[Stored data]

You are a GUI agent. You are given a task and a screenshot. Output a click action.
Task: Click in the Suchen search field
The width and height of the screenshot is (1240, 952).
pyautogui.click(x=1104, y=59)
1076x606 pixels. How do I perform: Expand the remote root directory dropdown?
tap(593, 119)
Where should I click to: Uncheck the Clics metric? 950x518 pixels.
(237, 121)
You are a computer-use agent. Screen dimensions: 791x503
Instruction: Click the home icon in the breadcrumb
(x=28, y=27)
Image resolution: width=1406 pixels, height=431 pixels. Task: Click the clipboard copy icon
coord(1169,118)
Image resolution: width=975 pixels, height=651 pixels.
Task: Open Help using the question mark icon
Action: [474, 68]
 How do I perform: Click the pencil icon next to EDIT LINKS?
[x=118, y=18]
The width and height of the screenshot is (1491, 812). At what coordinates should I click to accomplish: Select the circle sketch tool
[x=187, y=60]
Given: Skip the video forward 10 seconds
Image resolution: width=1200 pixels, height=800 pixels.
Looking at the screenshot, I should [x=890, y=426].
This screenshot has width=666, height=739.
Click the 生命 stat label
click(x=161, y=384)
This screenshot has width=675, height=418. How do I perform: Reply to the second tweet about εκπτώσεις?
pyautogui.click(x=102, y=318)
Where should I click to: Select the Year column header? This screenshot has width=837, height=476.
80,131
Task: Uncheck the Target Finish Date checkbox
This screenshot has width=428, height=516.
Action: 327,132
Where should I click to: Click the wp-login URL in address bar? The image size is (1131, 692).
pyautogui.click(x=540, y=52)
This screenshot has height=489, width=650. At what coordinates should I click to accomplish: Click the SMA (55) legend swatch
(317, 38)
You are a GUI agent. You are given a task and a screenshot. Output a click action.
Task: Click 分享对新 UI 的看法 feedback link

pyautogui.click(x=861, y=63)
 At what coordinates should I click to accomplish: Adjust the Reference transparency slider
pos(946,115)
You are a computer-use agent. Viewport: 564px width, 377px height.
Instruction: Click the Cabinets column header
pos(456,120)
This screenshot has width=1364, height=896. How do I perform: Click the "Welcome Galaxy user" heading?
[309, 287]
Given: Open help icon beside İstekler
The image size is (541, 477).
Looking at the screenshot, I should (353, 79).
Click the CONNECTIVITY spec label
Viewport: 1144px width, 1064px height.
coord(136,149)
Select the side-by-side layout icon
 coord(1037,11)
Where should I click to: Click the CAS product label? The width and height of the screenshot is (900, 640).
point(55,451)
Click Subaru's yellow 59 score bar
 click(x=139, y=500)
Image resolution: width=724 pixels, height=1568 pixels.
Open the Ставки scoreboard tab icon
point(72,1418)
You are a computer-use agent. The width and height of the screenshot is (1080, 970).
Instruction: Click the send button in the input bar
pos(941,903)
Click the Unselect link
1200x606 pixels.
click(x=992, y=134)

**What is being asked**.
Reproduce exactly what appears from the line containing "Image resolution: width=724" down to the final line of the data.

**Response to this task**.
Image resolution: width=724 pixels, height=1568 pixels.
Open the Ставки scoreboard tab icon
point(72,1418)
You are a computer-use agent. The width and height of the screenshot is (1080, 970).
Instruction: Click the send button in the input bar
pos(941,903)
Click the Unselect link
1200x606 pixels.
click(x=992, y=134)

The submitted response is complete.